> **Work to be completed**:
In the text below on Albany's Empire State Plaza, what are all the sources the 98 Acres website is said to draw its detail from?

> **Selected text**:
=== Begin Enclosure ===

Eventually, the home was acquired via eminent domain and demolished. Kontis’s father’s health began to decline during this period and though the family was compensated, the effect was lasting. “I can’t prove it, but I associate [my father’s decline] with his world [being] taken out from under him,” Kontis says. His father ended up in the Hudson River State Hospital, a psychiatric hospital in Poughkeepsie, N.Y.
These human stories form the core of 98 Acres, a history project started by Hochfelder and historians Ann Pfau and Stacy Sewell. Its name is a reference to the size of the 40-block area that was demolished.
“We came across an archive of photographs [documenting the area] for appraisal purposes,” Hochfelder says, “and realized we needed to bring these photographs out of the archives and into the world.”
98 Acres’ website vivifies the urban renewal period in Albany in visceral and exacting detail—culled from historic images, news clippings, government documents, oral histories, and storytelling. “We started an effort to catalog the images and use the visual record to tell the social history of what happened,” Hochfelder says.
The website counters the dominant narrative of Rockefeller’s rationale for renewal: slum clearance. As the photographs show, the “slums” to be eradicated were often solid structures representing deep social and familial networks. The group is working on a book to complement the website and has already begun cataloging the stories of other regional places affected by urban renewal. As Hochfedler says, though, “Albany’s story is both representative and unique. Hundreds of communities have similar stories. But in Albany, this was a state-funded project with a clear goal—and it got built.”
Layers of History
That fact that the Empire State Plaza was built—when so many urban renewal projects did not—is monumental unto itself. Can its place in Albany be recontextualized? Should it?
Nearly 11,000 state workers traverse and work within it every workday. At least two generations of Albanians have come of age with the Empire State Plaza enmeshed in the core of the city. Even its attractiveness as a canvas for vandals evokes some of the playfulness of Lina Bo Bardi’s SESC Pompeia, São Paulo’s factory-transformed-into-community-center, a sort of Modernism made soft.
The architectural and planning prescriptions that form the Empire State Plaza’s identity (it is a mix of International, Brutalist, and Modernist stylings, panned by many critics when it was first conceived and built) offer one of the few complexes in the United States that exist on such a grand scale. The Brutalist-style Cultural Education Center and Legislative Office Building hark back to an age of efficacious governance—despite the fact that many saw the building of the plaza as an overreach.
“The interest in Brutalism is, in part, spurred by its association with an era of progressive civic building,” says Erica Avrami, an assistant professor of historic preservation at Columbia Graduate School of Architecture, Planning and Preservation. “These structures hark back to a unique moment of collective action in civic design and construction. While our generation is reckoning with how these large-scale urban projects disrupted communities and built environments, there is nonetheless some nostalgia for the political agency and civic vision that enabled their realization.”
Within the Empire State Plaza’s 98 acres and the surrounding extant blocks of historic Albany, layers of American urban planning history splay out like a text, fitting for a place that European colonists settled in 1614. To those of a certain mindset, the starkness within the Empire State Plaza nonetheless reveals an authenticity of architectural thought in a way that faux-traditional new development likely never will.
For some though, like Hochfelder, the aesthetic effect of the Empire State Plaza has always been inauthentic. “Albany is a 19th-century city, with Empire State Plaza grafted on,” he says.

=== End Enclosure ===

> **Information shown**:
=== Begin Enclosure ===

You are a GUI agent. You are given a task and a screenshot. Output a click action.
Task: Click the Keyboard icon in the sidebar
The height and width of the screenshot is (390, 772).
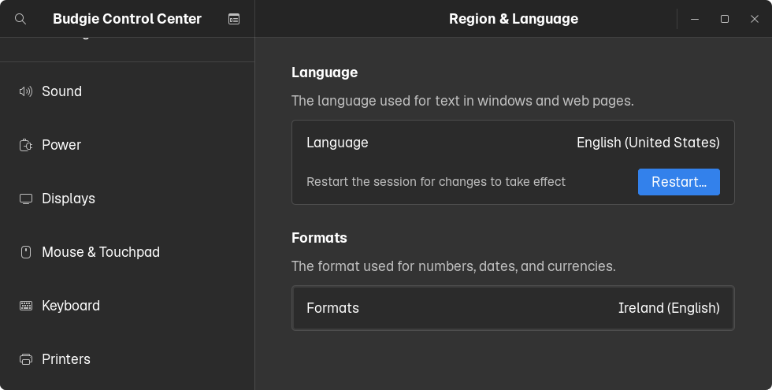click(x=26, y=306)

=== End Enclosure ===

> **Expected answer**:
- historic images
- news clippings
- government documents
- oral histories
- storytelling